By Rich Gadomski, Tape Evangelist, Fujifilm Recording Media, U.S.A., Inc.

You would think, by now, that backup best practices would have moved into the same category as filling up the tank before a long drive or looking each way before crossing the street. But a new study indicates that most organizations continue to get it fundamentally wrong. How? By continuing to backup long-inactive data that should have been archived instead of remaining in the backup schedule.

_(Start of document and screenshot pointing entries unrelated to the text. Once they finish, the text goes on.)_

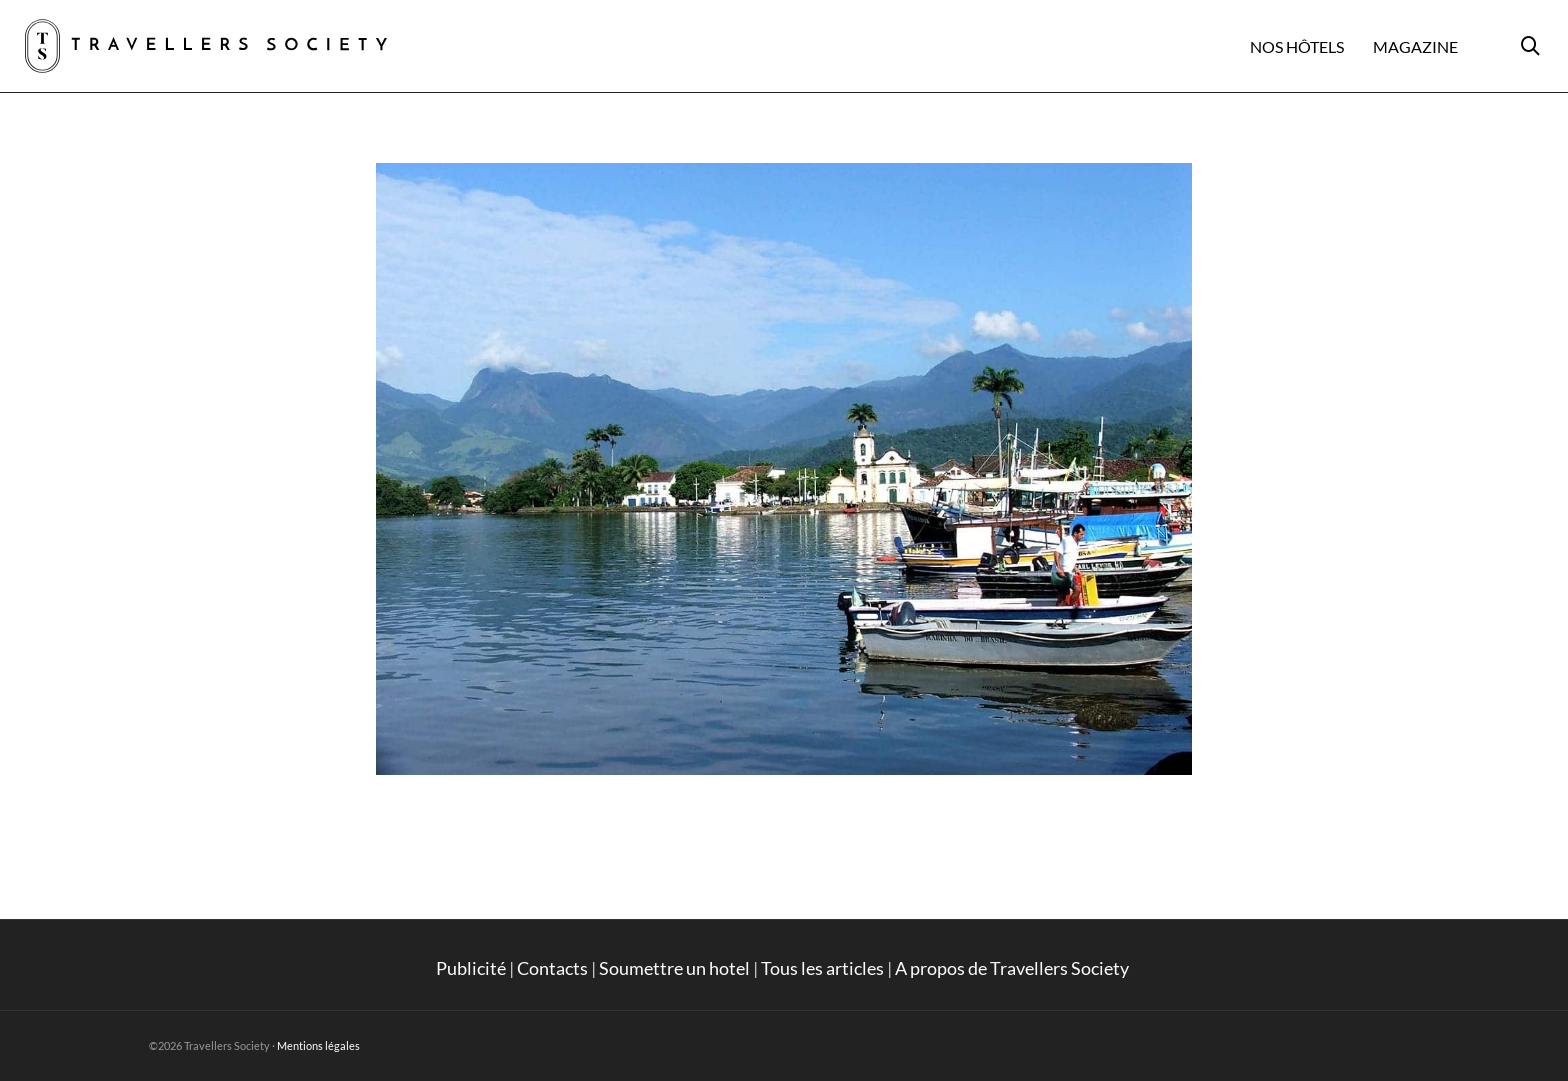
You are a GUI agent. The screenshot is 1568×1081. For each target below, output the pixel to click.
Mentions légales (318, 1045)
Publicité (471, 968)
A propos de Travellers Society (1013, 968)
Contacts (552, 968)
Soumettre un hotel (674, 968)
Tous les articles (822, 968)
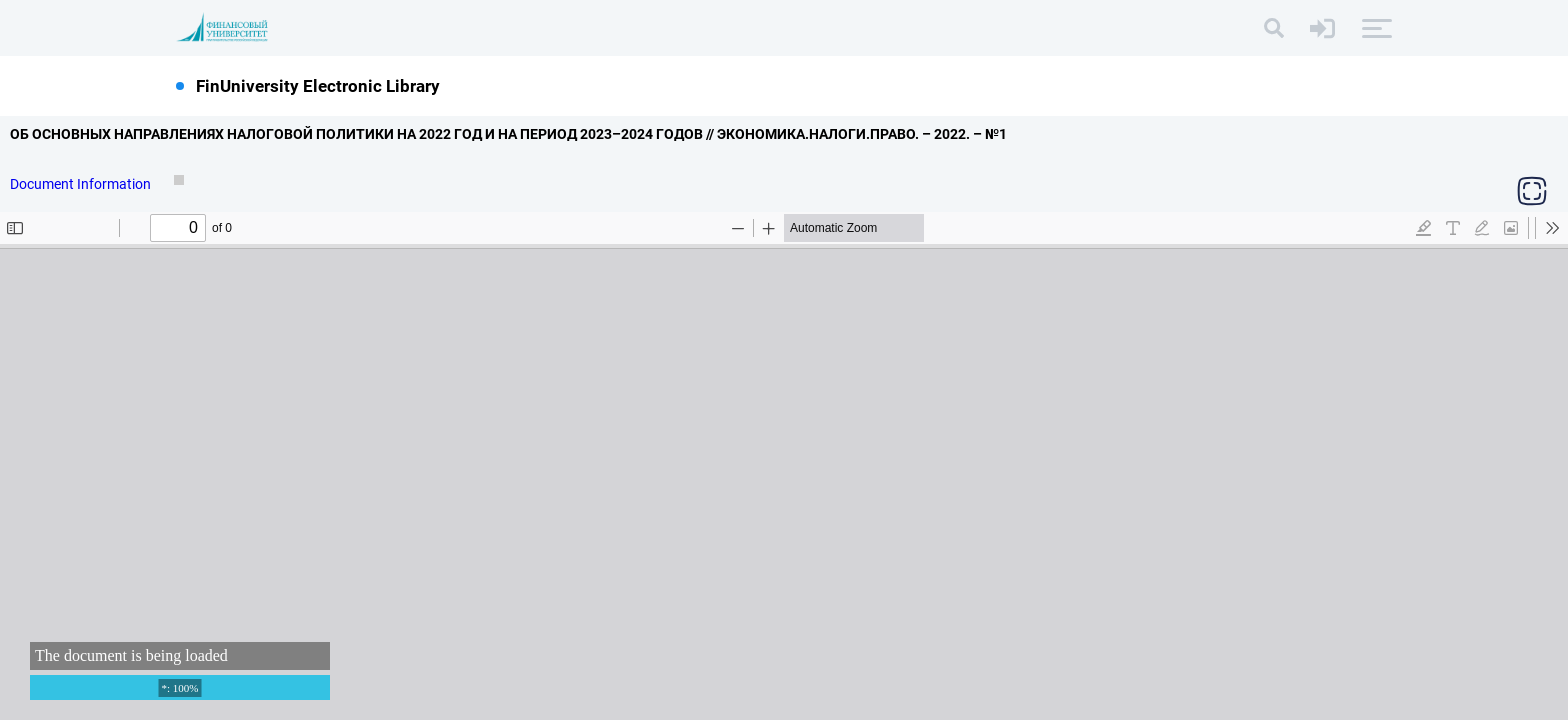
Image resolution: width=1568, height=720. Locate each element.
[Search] (1274, 28)
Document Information (82, 184)
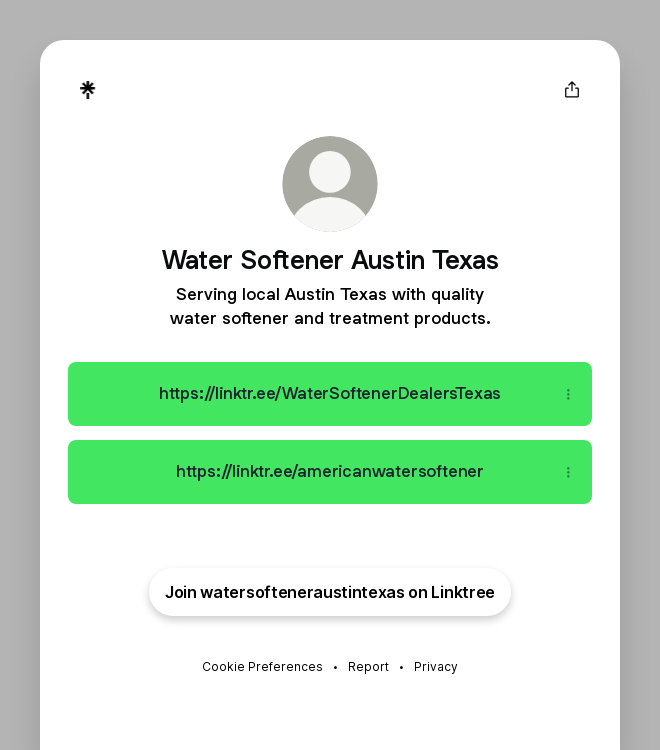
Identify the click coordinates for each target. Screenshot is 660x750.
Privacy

The 2020 Active Archive Alliance survey found that 66% of respondents were still using backup systems to store archive data. What’s wrong with that?

  • It greatly lengthens backup windows: Repeatedly backing up unchanging archive data wastes storage resources and adds time to the backup process
  • As data sets grow, a failure to distinguish between backup and archiving becomes increasingly expensive in terms of disk space
  • Even those offloading backups to cheap cloud resources are still running up a large bill over time by unnecessarily backing up cold data
  • Archiving, on the other hand, frees up expensive capacity by moving less frequently used data to more cost-effective storage locations.


Clearing Up Backup Confusions

One of the underlying reasons for this is a confusion between backup and archiving. Backup provides a copy of organizational data for use in recovery from a data loss incident, cyberattack or disaster. These days, it is generally copied onto disk or tape and either retained there or relayed to the cloud. A key point is that backup only copies data, leaving the source data in place. It is also used to restore lost or deleted files rapidly.

Archiving is a different concept entirely. Rather than copying data, it moves data classed as inactive to a more cost-effective tier of storage such as economy disk or tape. This frees up space on higher-tier storage systems such as fast disk or flash. In addition, it shortens the backup window and offers permanent and long-term protection from modification or deletion of data.